• **Exercise brief**: Pull each line containing "Seating" from the data.

━━━━━ Given entries

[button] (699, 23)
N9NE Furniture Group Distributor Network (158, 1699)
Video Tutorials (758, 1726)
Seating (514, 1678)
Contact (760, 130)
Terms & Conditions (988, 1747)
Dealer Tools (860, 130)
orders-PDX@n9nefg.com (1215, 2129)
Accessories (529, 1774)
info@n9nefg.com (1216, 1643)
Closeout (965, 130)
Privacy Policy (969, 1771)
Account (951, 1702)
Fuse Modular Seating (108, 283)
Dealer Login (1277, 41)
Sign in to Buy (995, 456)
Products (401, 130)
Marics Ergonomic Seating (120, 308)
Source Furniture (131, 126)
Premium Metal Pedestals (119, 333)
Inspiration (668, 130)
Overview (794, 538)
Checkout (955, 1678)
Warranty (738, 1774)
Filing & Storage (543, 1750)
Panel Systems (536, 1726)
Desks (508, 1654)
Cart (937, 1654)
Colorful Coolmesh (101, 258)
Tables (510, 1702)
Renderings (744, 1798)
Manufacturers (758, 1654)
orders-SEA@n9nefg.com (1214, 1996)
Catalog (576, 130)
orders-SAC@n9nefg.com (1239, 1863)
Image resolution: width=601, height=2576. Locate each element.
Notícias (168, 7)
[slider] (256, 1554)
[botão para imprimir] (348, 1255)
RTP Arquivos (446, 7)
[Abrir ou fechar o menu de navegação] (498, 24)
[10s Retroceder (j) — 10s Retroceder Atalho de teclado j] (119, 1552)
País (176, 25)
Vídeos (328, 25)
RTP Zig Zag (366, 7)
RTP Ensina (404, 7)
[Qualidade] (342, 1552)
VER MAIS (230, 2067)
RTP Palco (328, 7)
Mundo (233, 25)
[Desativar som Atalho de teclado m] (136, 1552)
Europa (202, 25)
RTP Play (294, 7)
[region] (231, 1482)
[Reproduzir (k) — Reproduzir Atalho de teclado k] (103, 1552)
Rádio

━━━━━━━━━━

• **Response to this task**:
Seating (514, 1678)
Fuse Modular Seating (108, 283)
Marics Ergonomic Seating (120, 308)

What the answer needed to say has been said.